Published: 18 December 2006

Abstract

Background

Recent advances and automation in DNA sequencing technology has created a vast amount of DNA sequence data. This increasing growth of sequence data demands better and efficient analysis methods. Identifying genes in this newly accumulated data is an important issue in bioinformatics, and it requires the prediction of the complete gene structure. Accurate identification of splice sites in DNA sequences plays one of the central roles of gene structural prediction in eukaryotes. Effective detection of splice sites requires the knowledge of characteristics, dependencies, and relationship of nucleotides in the splice site surrounding region. A higher-order Markov model is generally regarded as a useful technique for modeling higher-order dependencies. However, their implementation requires estimating a large number of parameters, which is computationally expensive.

Results

The proposed method for splice site detection consists of two stages: a first order Markov model (MM1) is used in the first stage and a support vector machine (SVM) with polynomial kernel is used in the second stage. The MM1 serves as a pre-processing step for the SVM and takes DNA sequences as its input. It models the compositional features and dependencies of nucleotides in terms of probabilistic parameters around splice site regions.

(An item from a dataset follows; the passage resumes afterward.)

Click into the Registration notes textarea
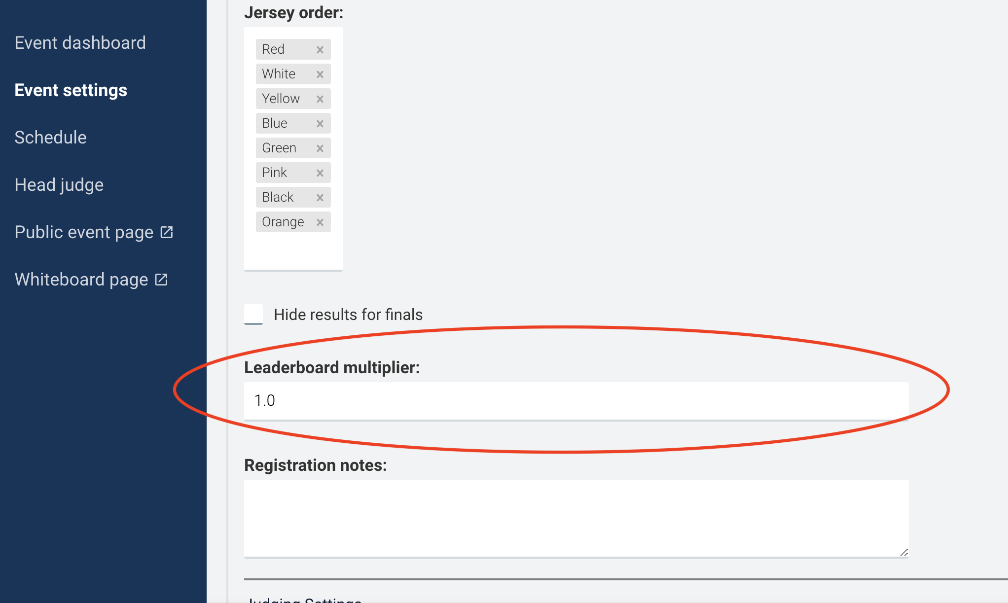click(576, 518)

The probabilistic parameters are then fed into the SVM, which combines them nonlinearly to predict splice sites. When the proposed MM1-SVM model is compared with other existing standard splice site detection methods, it shows a superior performance in all the cases.

Conclusion

We proposed an effective pre-processing scheme for the SVM and applied it for the identification of splice sites. This is a simple yet effective splice site detection method, which shows a better classification accuracy and computational speed than some other more complex methods.